South Africa is fast-tracking the process of bringing in new cryptocurrency regulations to curb the misuse of cryptocurrencies in the country. The process first began with the publication of proposals earlier in June. Regulators expect it to be complete in 3 to 6 months.
Here’s what’s happening:
Restrictions in buying crypto
Although it seems like South Africa is officially embracing cryptocurrency trade and investment laws, reports show that commercial banks in the country are being directed to avoid processing crypto transactions.
Clients are being blocked by South African banks from purchasing cryptocurrencies on international exchanges using their credit and debit cards. Clients reported that they could no longer buy Bitcoin on Binance, the world’s largest digital asset exchange platform.
Absa Bank, one of the largest banks in Africa, barred its clients from purchasing digital currencies on Binance. In an initial message, Absa claimed that such transactions were not permissible in South Africa according to the country’s exchange control regulations.
Pointing out that it was an industry matter, clients were directed to the SA Reserve Bank for clarification.
The South Africa Reserve Bank (SARB) exchange controls
SARB has strict exchange control rules on the selling and buying of crypto assets. It maintains that crypto assets are not legal tenders in South Africa. SARB further notes that foreign exchange or cross-border transfers to purchase crypto assets is not allowed.
Transactions of such nature are prohibited and cannot be approved by the Financial Surveillance Department from an exchange control perspective. Therefore, it would be illegal to directly or indirectly export capital from South Africa without permission from the National Treasury.
The Exchange Control Regulations also deem it a criminal offense to buy crypto assets in South Africa and use them to externalise ‘any right to capital.’ SARB also warned that the repatriation of value to South Africa through crypto assets is not allowed.
This is because the nature of the asset and transaction cannot be reported on the FinSurv Reporting System. In addition, non-residents who introduce crypto assets to South Africa for sale locally won’t be allowed to transfer the sale proceeds abroad.
Tightening the screws on the crypto industry
The exchange control stand by SARB is part of the move by regulators to bring crypto assets, including Bitcoin, under SA regulation.
A position paper published recently by the Intergovernmental Fintech Working Group (IFWG) confirms the ‘firming up’ of initial steps from 2014 to regulate the crypto space. Twenty-five recommendations are made in the paper for a phased-in approach to crypto regulations.

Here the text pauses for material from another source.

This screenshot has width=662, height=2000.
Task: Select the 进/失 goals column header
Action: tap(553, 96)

The IFWG is a joint initiative that includes the National Treasury, the SA Reserve Bank, the Financial Sector Conduct Authority, the Financial Intelligence Centre (FIC), and the South African Revenue Service.
Olaotse Matshane, the IFWG chairperson, notes that the crypto-asset ecosystem has grown significantly and includes over 10,000 unique crypto assets. She also points out that crypto assets as an alternative cross-border remittance instrument and investment class have gained traction among retail customers. The position paper outlines a possible regulatory framework. It also calls for better financial literacy for consumers as the retail interest in digital currency grows.

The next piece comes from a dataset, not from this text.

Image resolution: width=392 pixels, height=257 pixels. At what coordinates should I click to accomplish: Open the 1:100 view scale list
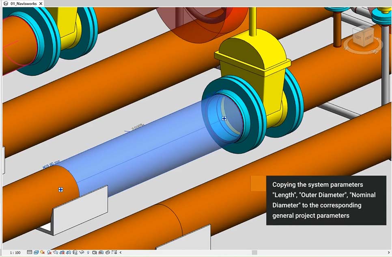15,253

Reducing risks and protecting investors
The move to swiftly bring crypto assets under SA regulation aims to reduce the risks associated with digital currency and provide investors with the protection they currently lack.

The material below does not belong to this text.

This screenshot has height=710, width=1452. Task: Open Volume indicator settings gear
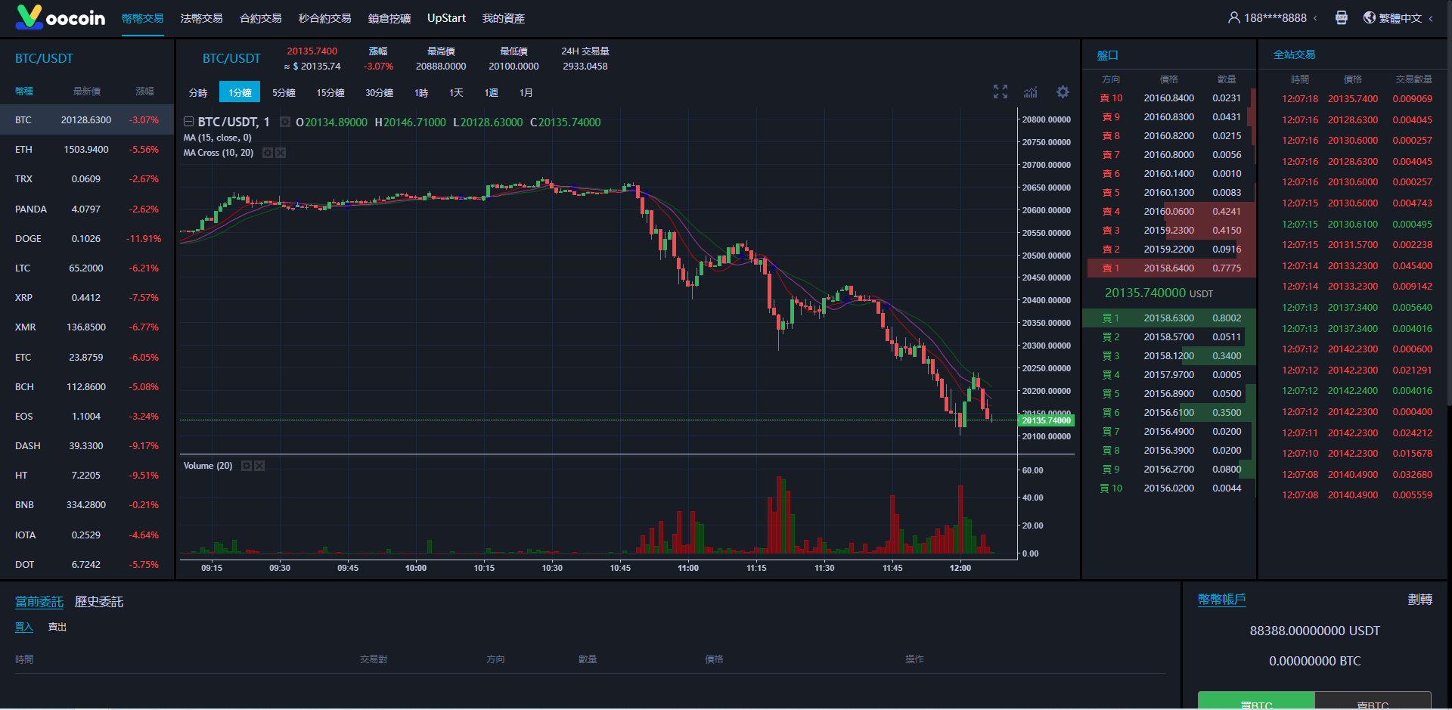point(246,466)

One of the IFWG position paper proposals is that providers of crypto asset services must adhere to legislative requirements to combat the financing of terrorism and money laundering. They’ll have to register with the FIC and undertake customer identification, diligence, and verification.
Service providers will also have to keep client records and transactions, monitor for unusual and suspicious activity, and report such transactions, including all transactions exceeding R25,000 to the FIC.
Cryptocurrency investors have welcomed the move saying it will provide legitimacy and enhance general trust and stability of the cryptocurrency market in SA. Bringing crypto-assets under SA regulation will address the immediate risks around consumer protection, cross-border financial flows, and financing terrorist activities.
A backdrop of scams and ponzi schemes
The already high inherent risks of cryptocurrencies are compounded by increased scams and Ponzi schemes in South Africa. This year alone, South Africa has faced two of the largest crypto scams in the world, where investors have lost close to $4 billion.
Many Ponzi-type schemes use crypto assets as a lure to justifying excessive promised returns. In January, the CEO of Mirror Trading International, which was operating as a crypto trading club, disappeared with $170 million after promising investors 10% returns.
This incident is child’s play compared to the one flagged in April. The CEOs of South African investment firm Africrypt disappeared with $3.8 billion in Bitcoin in what is regarded as the most prominent exit scam in crypto history.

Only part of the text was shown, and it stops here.